Abstract

Reaction of the N-benzylidene-1-naphthylamine with CoMe(PMe3)4 afforded the hydrido CNC pincer cobalt complex CoH(PMe3)2[(C6H4)CH═N(C10H6)] (1) via double C–H bond activation. In the 1H NMR spectrum, a triplet at −18.98 ppm is the typical signal of the hydrido ligand (Co–H). Complex 1 reacted with haloalkane (CH3I and EtBr) to deliver CoX(PMe3)2((C6H4)CH═N(C10H6)) (X = I (2); Br (3)). However, the reactions of complex 1 with HCl and trifluoroacetic acid (TFA) delivered HCoCl(PMe3)2((C6H4)CH═N(C10H7)) (4) and HCo(OCOCF3)(PMe3)2((C6H4)CH═N(C10H7)) (5) with the cleavage of the Co–C(naphthyl) bond.
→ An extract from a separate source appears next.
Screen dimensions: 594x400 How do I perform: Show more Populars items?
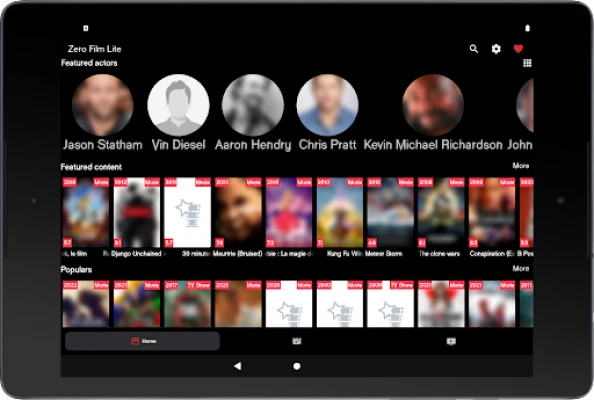[x=521, y=268]
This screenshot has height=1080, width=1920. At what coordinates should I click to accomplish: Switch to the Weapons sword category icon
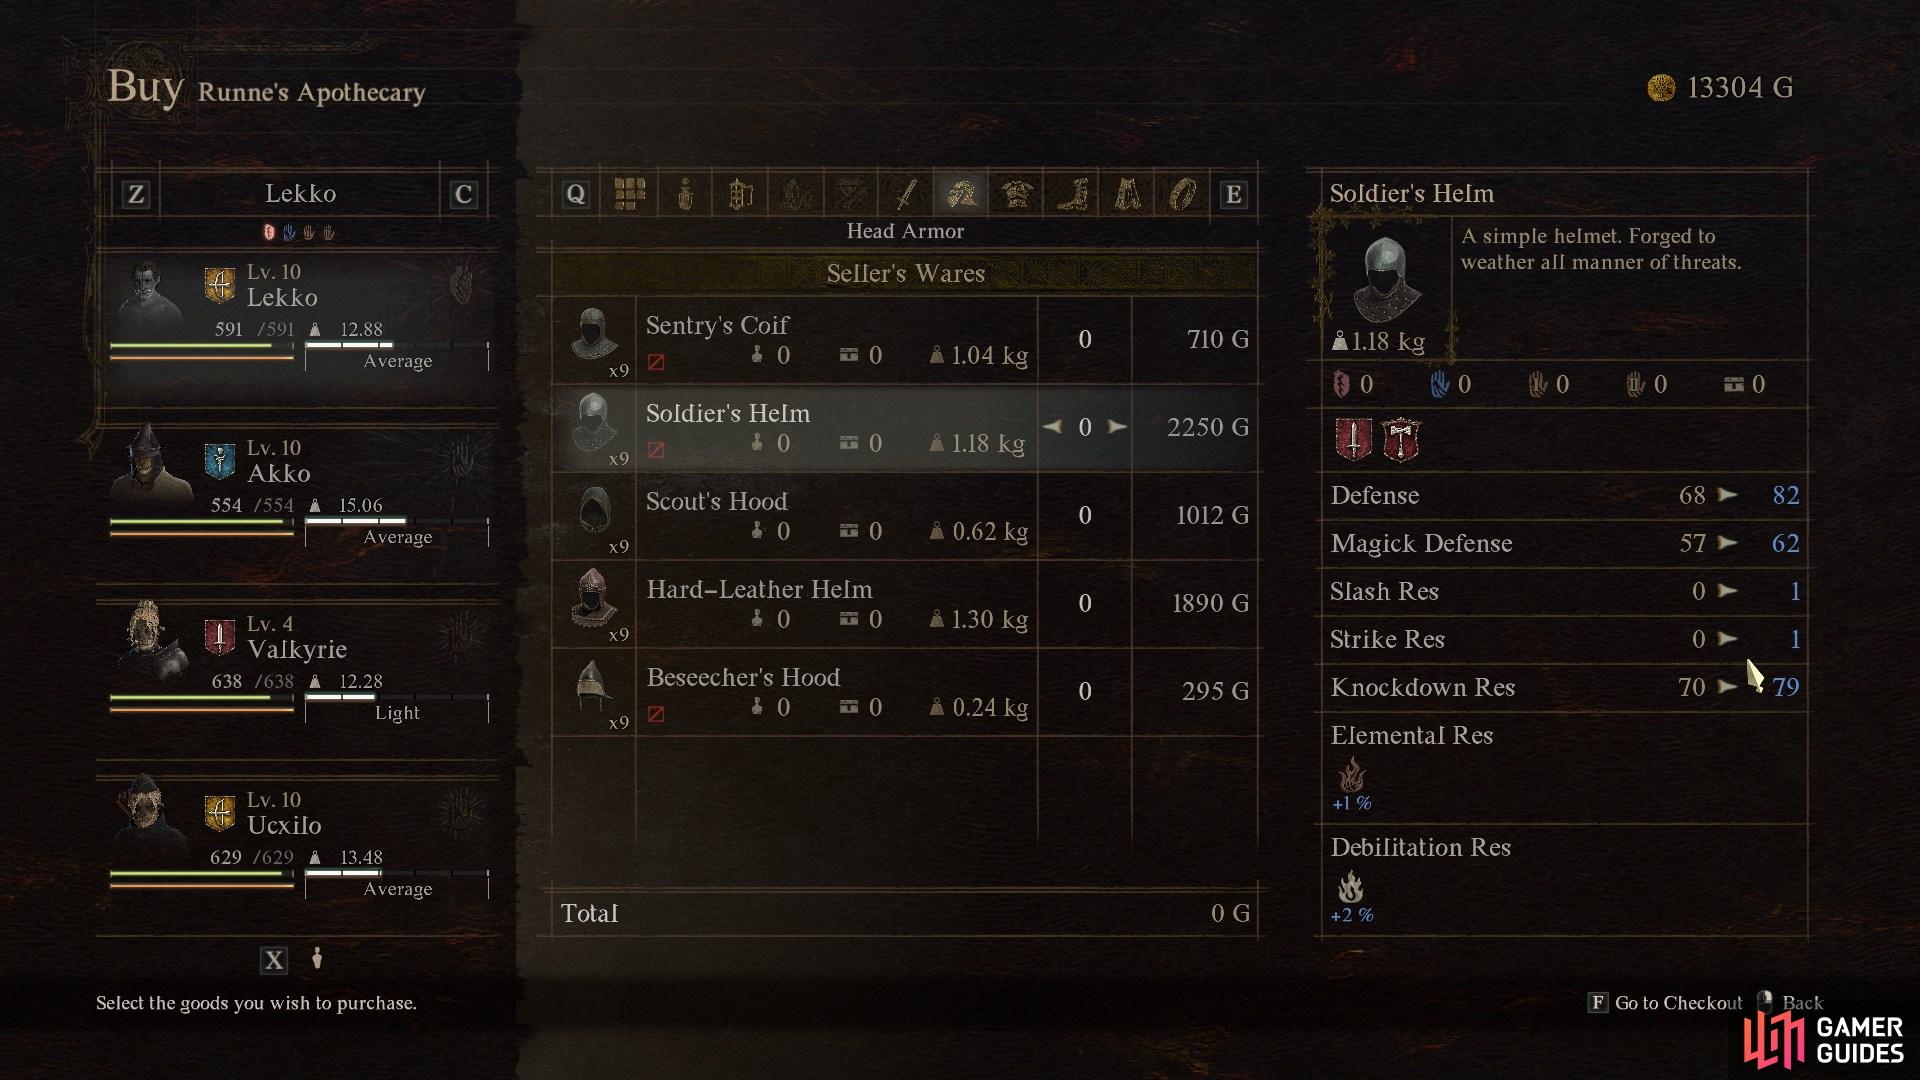tap(906, 194)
In the 1H NMR spectra, the signals of the hydrido ligands were found at −21.31 (4) and −18.71 (5) ppm. A reaction of complex 1 with DCl was carried out to prove that the hydrogen atom eliminated to the naphthyl carbon comes from HCl. Complex 1 reacted with acetylacetone, resulting in the formation of Co(acac)(PMe3)2((C6H5)CHNH(C10H6)) (7). Complex 1 was found to be an efficient catalyst for hydrosilylation of aldehydes and ketones. The molecular structures of complex 1, 2, 4, and 7 were determined by X-ray single-crystal diffraction.